The resulting delay ended up costing USD$54,000 in salary for actors and support crew. It was a massive hiccup that could have been avoided with binoculars!

The Alberta Film Commission, in partnership with Calgary Economic Development, also received an award for Outstanding Film Commission.

a crowd of people at a strike holding up signs
SAG-AFTRA and WGA members on strike in Hollywood

“Our collaboration allowed us to do something that had never been done in the province or, frankly, in Canada before, with one of the largest shows ever shot,” Mark Ham, Alberta Film Commissioner, told CTV News.

Luke Azevedo of Calgary Economic Development said, “It really does showcase the quality of the work that’s being done in Alberta and that we’re world-class.”

However, local film and TV production faces challenges as Hollywood’s actors and writers strike, demanding better pay for streaming platform projects and protection against artificial intelligence.

This has paused many American projects in Alberta, including Season 2 of Billy the Kid. The strike also muddies the water around upcoming productions like Netflix’s The Abandons, scheduled to be filmed in Calgary.

Azevedo hopes for a speedy and fair resolution to resume work in the province. But fret not; local and Canadian productions, including Season 17 of Heartland, are safe.

With no end to the strike in sight, Ham and Azevedo are set on promoting Alberta as a one-of-a-kind filming location. The Alberta government announced an investment of $355 million over three years to get the ball rolling.

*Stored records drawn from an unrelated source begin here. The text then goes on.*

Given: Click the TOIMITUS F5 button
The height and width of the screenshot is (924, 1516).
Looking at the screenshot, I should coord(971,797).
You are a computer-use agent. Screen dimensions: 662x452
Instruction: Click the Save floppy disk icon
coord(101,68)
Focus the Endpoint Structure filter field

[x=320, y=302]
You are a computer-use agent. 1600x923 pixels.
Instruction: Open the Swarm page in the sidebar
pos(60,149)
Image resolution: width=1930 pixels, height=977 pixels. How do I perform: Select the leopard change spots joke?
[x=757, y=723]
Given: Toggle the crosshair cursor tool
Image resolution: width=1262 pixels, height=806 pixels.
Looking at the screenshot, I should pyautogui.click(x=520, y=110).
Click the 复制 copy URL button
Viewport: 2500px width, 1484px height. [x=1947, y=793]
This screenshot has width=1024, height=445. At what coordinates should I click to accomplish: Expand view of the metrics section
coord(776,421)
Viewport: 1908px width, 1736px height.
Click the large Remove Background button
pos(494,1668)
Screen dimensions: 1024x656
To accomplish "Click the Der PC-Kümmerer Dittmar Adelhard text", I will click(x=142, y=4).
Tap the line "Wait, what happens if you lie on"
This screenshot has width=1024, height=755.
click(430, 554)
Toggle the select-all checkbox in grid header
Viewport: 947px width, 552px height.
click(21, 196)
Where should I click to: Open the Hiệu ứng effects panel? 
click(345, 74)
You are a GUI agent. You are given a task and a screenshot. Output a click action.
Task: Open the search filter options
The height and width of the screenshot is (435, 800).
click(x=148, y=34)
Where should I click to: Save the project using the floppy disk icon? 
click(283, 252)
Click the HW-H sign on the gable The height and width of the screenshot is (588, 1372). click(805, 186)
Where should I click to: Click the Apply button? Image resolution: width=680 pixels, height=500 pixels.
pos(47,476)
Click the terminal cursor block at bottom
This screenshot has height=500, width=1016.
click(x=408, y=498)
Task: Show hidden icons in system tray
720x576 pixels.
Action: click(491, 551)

Since 2020, the province has hosted 129 productions with a total production value of almost $2 billion. This has created around 9,000 direct and indirect jobs. We’ve earned the investment.

“That’s why an award like this is so helpful. It allows us to continue to market the jurisdiction so we’re ready to go when the strikes end, to welcome productions from all over the world to Alberta,” commented Ham.

The Outstanding Locations in a Contemporary Television Series award is a massive win for Alberta’s film industry. The Hollywood strike is a punch to the gut, but we have bounced back from worse.